Some candidates are promising to make parking free (or free for 2 hours) and reduce the cost of parking fines. While this may be a popular statement, it will have a significant impact on the Council’s budget. Almost 15% of the City’s revenue comes from parking fees, so then the question will be how they make up that loss of revenue? Will they increase rates significantly again? Or will they cut services?

Participatory Budget

Of course this is where something like a participatory budget would be useful. A participatory budget process is when the community is asked to have their say on how the budget should be balanced. First, the scope of the decision-making is established – in Fremantle’s case, we are considering using a participatory process to help finalise the Ten Year Budget, by having community input into the future capital project priorities. Usually this is hotly debated by Councillors, based on advice from the staff. We work out how much we can afford for capital projects, or consider raising revenue to help pay for more sooner.

In a participatory process, members from the community – often selected at random – are invited to participate in information sessions, so they can make informed decisions on behalf of the community.
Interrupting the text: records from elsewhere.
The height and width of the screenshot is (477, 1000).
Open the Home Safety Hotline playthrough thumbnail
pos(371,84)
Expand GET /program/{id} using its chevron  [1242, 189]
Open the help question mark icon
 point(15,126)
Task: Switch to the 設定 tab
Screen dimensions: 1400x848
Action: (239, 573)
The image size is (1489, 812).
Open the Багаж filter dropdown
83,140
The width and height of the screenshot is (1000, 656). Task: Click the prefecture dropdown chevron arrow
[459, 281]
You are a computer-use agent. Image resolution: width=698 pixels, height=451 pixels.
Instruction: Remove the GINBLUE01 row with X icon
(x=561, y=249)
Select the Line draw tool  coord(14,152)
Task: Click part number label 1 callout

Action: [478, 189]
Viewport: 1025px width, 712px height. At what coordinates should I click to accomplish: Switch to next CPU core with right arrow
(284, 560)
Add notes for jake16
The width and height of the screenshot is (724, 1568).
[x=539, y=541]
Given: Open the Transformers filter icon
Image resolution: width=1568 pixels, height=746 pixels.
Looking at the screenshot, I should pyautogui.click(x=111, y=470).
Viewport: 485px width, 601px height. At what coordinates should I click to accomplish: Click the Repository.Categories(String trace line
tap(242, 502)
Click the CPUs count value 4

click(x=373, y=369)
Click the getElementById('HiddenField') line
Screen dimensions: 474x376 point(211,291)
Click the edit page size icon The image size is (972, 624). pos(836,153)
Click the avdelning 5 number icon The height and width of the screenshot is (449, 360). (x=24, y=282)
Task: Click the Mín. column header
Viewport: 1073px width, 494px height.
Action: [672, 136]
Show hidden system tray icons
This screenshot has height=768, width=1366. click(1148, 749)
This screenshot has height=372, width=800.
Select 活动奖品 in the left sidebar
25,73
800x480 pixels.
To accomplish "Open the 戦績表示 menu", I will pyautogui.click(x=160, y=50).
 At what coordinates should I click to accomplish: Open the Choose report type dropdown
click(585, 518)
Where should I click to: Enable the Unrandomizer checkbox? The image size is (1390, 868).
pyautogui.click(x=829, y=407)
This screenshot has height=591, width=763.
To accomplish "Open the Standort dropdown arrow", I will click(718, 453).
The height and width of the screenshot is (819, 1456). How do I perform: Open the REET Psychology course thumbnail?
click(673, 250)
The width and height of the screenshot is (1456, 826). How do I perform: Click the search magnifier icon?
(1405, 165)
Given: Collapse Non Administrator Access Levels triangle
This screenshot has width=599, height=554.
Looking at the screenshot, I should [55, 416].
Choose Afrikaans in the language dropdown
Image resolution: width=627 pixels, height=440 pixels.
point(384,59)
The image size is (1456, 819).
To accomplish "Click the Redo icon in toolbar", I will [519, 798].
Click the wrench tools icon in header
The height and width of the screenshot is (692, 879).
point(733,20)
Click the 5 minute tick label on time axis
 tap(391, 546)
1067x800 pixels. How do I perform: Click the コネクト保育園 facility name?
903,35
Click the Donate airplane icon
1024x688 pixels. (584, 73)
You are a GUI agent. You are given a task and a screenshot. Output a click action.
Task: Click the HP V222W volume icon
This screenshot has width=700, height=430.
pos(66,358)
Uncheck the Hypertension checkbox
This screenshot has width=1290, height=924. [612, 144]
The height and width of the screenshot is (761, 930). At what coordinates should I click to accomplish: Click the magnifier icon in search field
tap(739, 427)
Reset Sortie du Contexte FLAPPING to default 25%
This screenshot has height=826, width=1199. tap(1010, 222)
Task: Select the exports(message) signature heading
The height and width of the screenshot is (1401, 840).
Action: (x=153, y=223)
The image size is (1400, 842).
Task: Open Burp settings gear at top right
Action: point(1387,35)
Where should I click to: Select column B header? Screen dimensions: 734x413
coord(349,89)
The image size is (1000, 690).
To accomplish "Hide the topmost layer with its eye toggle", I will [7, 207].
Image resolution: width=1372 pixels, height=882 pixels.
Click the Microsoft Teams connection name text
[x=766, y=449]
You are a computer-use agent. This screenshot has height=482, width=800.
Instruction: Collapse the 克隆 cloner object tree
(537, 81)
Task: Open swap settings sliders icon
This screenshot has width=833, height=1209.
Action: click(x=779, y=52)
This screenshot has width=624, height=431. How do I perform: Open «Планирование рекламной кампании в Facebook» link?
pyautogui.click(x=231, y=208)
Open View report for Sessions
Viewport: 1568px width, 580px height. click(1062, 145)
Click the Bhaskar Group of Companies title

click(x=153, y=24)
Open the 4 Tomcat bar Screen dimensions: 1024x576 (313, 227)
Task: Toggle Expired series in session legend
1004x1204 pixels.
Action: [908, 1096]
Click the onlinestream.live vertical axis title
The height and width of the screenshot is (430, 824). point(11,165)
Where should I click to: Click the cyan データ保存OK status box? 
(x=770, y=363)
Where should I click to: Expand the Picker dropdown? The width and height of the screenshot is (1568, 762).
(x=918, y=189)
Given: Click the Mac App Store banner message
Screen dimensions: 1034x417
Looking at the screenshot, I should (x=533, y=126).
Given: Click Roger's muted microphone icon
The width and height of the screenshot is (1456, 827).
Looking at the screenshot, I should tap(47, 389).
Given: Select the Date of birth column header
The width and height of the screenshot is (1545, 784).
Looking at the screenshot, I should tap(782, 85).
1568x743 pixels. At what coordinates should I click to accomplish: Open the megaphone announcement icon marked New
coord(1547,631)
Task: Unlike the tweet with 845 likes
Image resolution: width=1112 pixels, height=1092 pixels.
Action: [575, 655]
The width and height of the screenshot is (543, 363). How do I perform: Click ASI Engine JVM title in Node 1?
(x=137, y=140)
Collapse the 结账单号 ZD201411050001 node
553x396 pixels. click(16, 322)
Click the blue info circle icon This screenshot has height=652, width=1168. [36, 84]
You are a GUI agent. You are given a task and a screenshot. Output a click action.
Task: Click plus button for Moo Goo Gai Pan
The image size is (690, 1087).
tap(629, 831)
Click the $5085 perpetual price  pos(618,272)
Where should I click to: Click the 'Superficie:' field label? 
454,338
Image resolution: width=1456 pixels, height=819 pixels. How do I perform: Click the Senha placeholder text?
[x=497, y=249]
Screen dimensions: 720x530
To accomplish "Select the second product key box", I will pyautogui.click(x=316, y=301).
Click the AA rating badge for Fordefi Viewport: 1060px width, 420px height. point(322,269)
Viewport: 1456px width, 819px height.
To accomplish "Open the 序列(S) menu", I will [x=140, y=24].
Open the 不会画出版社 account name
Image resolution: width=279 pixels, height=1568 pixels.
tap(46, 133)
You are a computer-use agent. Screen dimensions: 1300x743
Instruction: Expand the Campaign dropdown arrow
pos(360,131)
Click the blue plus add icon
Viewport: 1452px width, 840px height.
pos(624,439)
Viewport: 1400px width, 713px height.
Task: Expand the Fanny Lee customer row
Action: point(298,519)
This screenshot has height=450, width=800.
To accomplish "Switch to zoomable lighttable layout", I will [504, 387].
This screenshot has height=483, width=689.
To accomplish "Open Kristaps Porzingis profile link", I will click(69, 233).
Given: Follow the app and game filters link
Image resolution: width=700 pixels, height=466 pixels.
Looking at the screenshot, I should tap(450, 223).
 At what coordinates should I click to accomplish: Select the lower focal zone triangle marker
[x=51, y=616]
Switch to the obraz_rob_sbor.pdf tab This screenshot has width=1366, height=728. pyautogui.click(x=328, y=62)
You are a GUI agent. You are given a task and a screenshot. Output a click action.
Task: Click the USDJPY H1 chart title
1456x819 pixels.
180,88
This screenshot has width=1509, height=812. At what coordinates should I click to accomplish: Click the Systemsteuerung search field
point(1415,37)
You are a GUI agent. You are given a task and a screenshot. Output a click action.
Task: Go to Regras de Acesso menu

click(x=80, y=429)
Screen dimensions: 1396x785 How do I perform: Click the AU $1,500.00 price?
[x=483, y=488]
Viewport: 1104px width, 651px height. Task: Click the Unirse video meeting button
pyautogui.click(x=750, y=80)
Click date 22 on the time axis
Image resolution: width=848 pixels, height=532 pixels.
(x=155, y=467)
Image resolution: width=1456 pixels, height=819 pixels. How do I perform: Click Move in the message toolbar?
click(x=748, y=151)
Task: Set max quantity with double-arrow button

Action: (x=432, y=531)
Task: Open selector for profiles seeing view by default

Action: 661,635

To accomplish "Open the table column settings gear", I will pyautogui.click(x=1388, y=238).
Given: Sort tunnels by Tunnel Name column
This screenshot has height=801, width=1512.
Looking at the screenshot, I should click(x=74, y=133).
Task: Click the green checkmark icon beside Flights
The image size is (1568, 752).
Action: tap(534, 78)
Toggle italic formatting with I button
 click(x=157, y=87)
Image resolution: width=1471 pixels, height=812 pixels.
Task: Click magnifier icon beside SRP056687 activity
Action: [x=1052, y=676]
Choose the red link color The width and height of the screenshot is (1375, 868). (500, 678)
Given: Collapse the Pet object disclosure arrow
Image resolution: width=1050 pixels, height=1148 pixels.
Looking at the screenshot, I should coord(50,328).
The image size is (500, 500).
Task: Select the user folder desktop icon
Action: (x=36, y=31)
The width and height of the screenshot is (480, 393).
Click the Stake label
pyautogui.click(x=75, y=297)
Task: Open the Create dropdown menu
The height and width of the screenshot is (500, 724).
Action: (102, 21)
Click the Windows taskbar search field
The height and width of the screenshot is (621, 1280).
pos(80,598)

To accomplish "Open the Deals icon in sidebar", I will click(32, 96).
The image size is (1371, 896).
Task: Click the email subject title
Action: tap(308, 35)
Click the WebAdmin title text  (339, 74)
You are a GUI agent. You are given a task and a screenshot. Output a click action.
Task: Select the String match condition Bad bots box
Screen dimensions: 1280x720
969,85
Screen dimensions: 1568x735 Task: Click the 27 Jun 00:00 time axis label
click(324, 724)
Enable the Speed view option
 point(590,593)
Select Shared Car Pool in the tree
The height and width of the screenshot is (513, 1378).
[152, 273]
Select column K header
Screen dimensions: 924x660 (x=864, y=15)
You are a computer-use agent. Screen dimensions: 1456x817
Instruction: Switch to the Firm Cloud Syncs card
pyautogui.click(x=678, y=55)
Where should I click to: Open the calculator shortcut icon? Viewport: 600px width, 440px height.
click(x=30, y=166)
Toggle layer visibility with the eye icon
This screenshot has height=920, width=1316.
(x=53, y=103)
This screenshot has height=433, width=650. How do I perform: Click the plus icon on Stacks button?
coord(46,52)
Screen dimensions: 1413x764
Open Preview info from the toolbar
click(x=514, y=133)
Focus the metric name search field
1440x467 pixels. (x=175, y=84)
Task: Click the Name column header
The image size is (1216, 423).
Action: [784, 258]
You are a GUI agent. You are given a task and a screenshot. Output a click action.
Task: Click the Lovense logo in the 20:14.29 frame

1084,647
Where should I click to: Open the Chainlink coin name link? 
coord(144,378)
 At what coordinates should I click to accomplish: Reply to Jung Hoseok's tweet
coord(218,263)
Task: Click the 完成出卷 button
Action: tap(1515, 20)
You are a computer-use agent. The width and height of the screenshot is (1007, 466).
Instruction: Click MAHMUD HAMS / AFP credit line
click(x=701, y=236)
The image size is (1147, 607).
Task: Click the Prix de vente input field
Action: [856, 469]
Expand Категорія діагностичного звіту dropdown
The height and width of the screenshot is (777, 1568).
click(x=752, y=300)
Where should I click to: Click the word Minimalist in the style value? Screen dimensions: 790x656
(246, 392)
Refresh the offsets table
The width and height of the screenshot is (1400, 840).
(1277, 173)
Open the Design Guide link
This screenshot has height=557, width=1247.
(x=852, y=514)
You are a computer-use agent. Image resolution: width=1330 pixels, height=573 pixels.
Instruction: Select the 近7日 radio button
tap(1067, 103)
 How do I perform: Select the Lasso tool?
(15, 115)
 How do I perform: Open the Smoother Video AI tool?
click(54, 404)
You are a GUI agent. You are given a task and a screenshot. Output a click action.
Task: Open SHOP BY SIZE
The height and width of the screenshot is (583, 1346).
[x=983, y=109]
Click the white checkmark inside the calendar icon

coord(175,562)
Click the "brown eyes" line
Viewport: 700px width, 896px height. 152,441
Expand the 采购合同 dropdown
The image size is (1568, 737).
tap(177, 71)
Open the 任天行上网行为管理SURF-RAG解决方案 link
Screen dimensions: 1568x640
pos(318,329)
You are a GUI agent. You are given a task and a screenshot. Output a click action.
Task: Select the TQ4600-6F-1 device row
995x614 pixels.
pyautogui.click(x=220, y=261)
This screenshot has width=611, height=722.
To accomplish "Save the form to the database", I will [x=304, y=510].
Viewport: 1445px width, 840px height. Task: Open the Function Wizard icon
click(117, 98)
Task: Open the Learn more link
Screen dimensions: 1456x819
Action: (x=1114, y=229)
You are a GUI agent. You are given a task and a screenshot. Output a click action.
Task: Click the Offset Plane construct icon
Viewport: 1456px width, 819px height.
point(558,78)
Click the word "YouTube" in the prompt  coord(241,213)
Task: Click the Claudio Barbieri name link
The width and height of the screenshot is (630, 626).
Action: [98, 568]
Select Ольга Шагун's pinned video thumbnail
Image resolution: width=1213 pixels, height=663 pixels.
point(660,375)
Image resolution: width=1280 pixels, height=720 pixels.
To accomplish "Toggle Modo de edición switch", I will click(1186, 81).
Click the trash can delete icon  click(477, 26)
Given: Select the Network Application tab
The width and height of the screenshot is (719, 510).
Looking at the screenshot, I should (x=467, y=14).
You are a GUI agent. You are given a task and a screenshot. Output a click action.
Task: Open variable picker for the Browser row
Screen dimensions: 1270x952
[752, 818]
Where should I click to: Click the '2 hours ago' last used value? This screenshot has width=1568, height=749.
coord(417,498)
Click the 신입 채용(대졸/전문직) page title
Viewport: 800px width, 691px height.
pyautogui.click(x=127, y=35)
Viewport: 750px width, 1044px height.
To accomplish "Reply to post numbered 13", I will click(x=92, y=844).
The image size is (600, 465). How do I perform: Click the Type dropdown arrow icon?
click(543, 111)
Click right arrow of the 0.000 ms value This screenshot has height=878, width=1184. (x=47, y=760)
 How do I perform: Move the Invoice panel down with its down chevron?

The City of Geraldton undertook a participatory budget process in 2013/14. One of the key outcomes from such a process is an improvement in the level of understanding about how the Council operates and makes decisions. It improved the level of participation and trust between the council and the community. I think an engaged, intelligent and knowledgeable community like Fremantle would benefit greatly from undertaking such a democratic process.

Check and Balances

Good financial governance is about having the appropriate checks and balances in place, and making strategic decisions in the best interests of the whole city. This is something I take very seriously. As a participant on the Audit and Risk Committee, we go over the finances in great detail four times a year. External advisors examine the books regularly and the Auditor General did a review of Fremantle’s finances last year and gave the city a good bill of financial health, only raising a few minor procedural issues that have since been addressed. Oversight of the City’s finances is a significant job for councillors and the external checks and balances help us to ensure everything is on track.